Via Andrew Sullivan, who calls the kids "children who would only wear and buy gender specific clothes and toys." Do the kids deserve that? I see a pink shovel and a blue vacuum cleaner. To have a favorite color -- the color the culture assigns to your sex -- is not necessarily to want only sex-typed toys and clothes. Are these children stereotypes or are we adults stereotypers?

Consider the possibility that children have powerful aesthetic principles, that they love color as color, and that they perceive order in monochrome.

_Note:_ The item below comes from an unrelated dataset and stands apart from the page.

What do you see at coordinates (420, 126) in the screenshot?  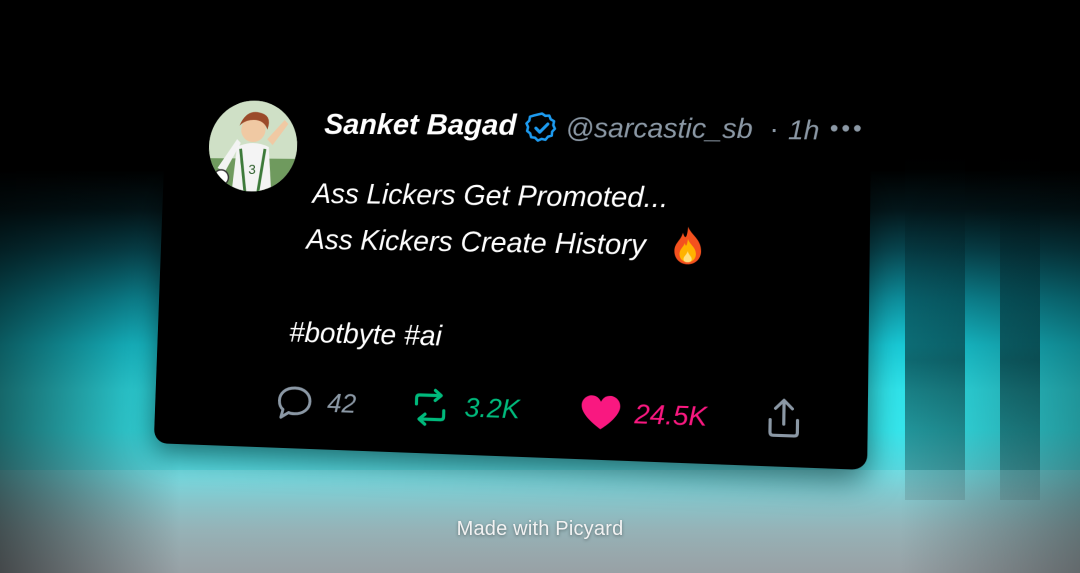 I see `display-name: Sanket Bagad` at bounding box center [420, 126].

Of course, there is nothing inherently masculine about blue or feminine about pink:
[F]or centuries, all European children were dressed in blue because the color was associated with the Virgin Mary. The use of pink and blue emerged at the turn of the century, the rule being pink for boys, blue for girls. Since pink was a stronger color it was best suited for boys; blue was more delicate and dainty and best for girls. And in 1921, the Women's Institute for Domestic Science in Pennsylvania endorsed pink for boys, blue for girls.
There's a W.C. Fields movie -- maybe "The Bank Dick" -- where a woman annoys him -- women annoy him in every movie -- by fretting over whether pink is for boys and blue for girls or the other way around. That would have been around 1940.

Surely, there are children who latch onto colors other than blue or pink. I remember my mother deciding that orange was the right color for me, and I believed that for a while.